Apple

The Purge: Apple App Store Style

The recently announced coming cleanup of the Apple App Store could see literally hundreds of thousands of apps purged from the ranks.

Apple has promised to remove old, outdated apps in the store, with the compliance onus being on the apps to shape up or get booted. This move comes in response to recent data that indicates that an ever-increasing number of abandoned “zombie” apps are haunting the App Store. Apple has not specified what exactly the criteria for app removal will be past the admonition that it will remove apps that “no longer function as intended” or no longer “follow current review guidelines.” Lack of compatibility updates is also a red flag.

The problem is Apple has not defined what a “long time” between review updates means, and a cursory survey of developer data indicates that there is a wide variety of “normal” times for software updates.

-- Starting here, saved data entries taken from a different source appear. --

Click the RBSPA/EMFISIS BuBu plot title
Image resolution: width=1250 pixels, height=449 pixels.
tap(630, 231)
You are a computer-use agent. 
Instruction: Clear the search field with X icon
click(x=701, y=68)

On the other hand, abandoned ghost apps are an issue. There are 2.1 million active apps in the Apple Store. According to some figures, 50 percent of all apps have been abandoned by their developers since May of last year. A quarter of all apps have been updated since Nov. 2013, and only 20 percent of apps have been updated in the last three months.

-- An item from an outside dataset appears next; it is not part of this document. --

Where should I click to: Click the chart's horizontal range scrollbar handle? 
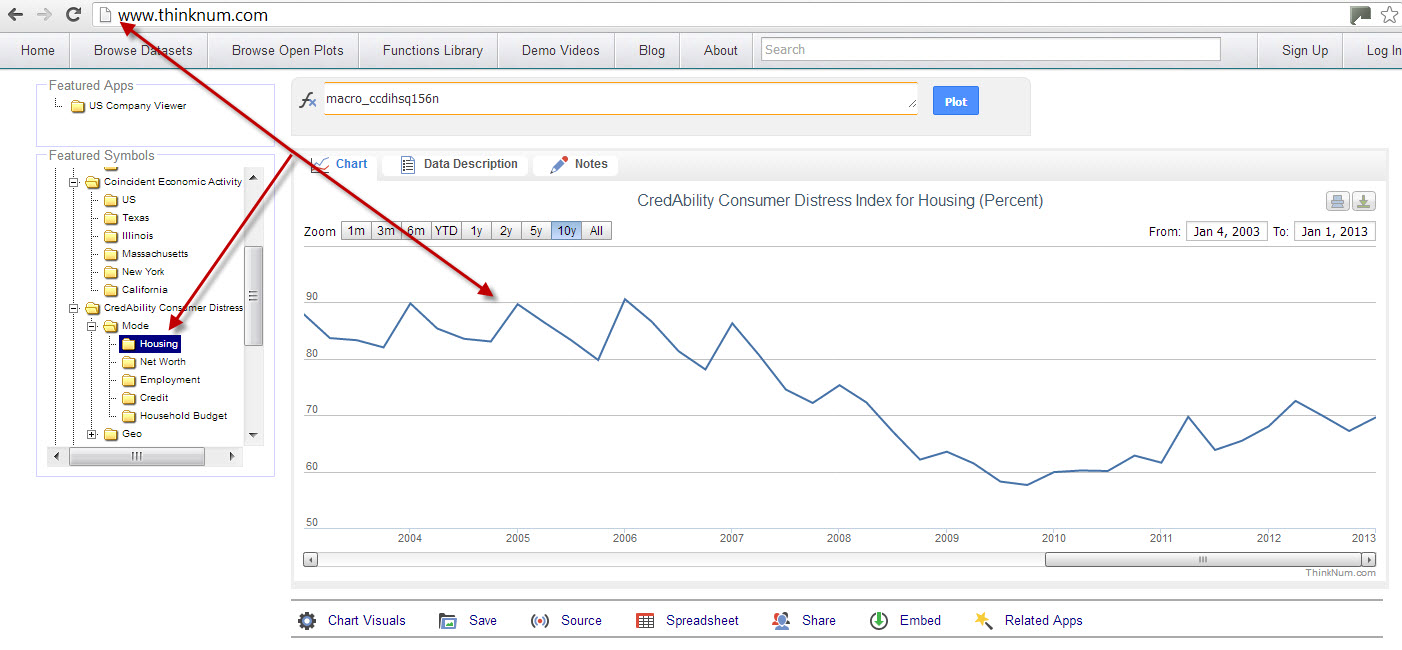[x=1203, y=560]
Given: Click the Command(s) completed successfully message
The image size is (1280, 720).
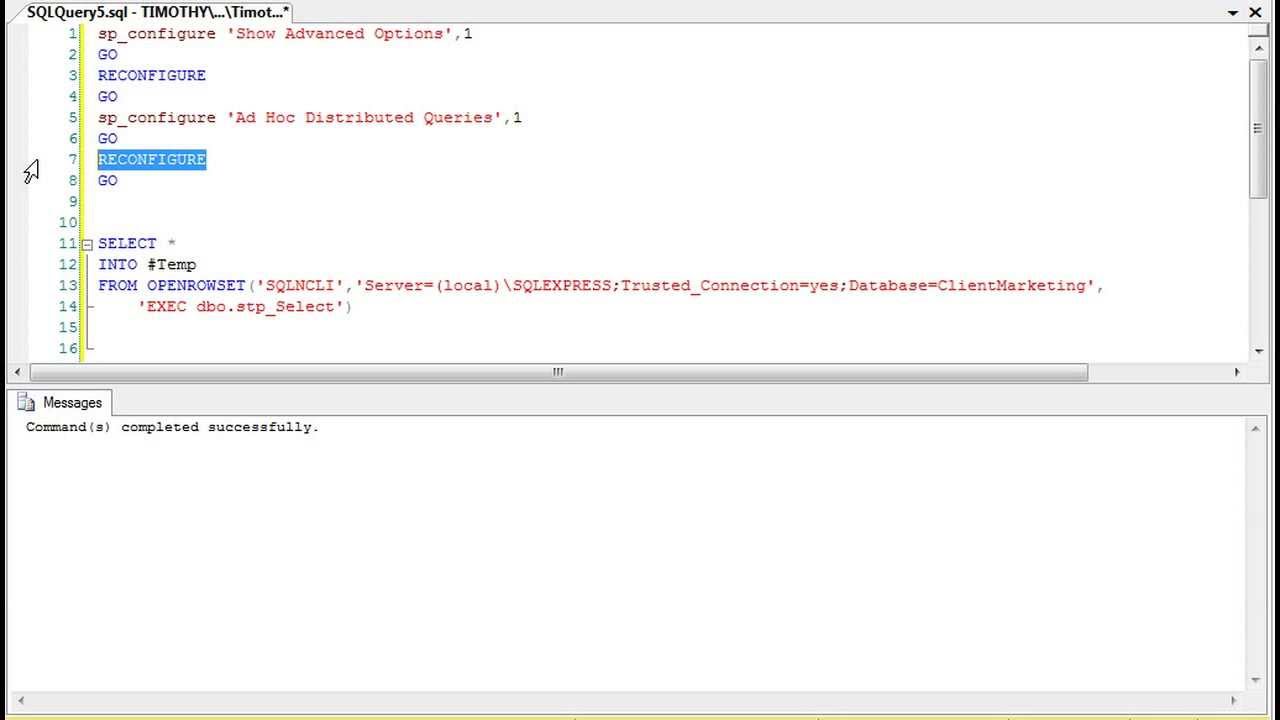Looking at the screenshot, I should (171, 427).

That means, coming soon, the App Store might be looking a lot smaller depending on how stringent Apple is on those updates.

Apple will start giving the world a peak at which apps have been targeted for removal, as it has announced the formal review and purge will begin today as Apple is introducing the world to the new iPhone 7.

The purge, however, will be one of a few big changes coming soon to the App Store. The latest instantiation will also see the addition of search ads, expanded subscription support with a different revenue-sharing model for developers and a more curated feel to the store with customer recommendations being provided for users based on prior preferences.

Apple is also changing how developers can title their apps, in an attempt to cut down on name-hacking plays meant to boost App Store SEO. This will mostly mean, going forward, that app names can only be 50 characters.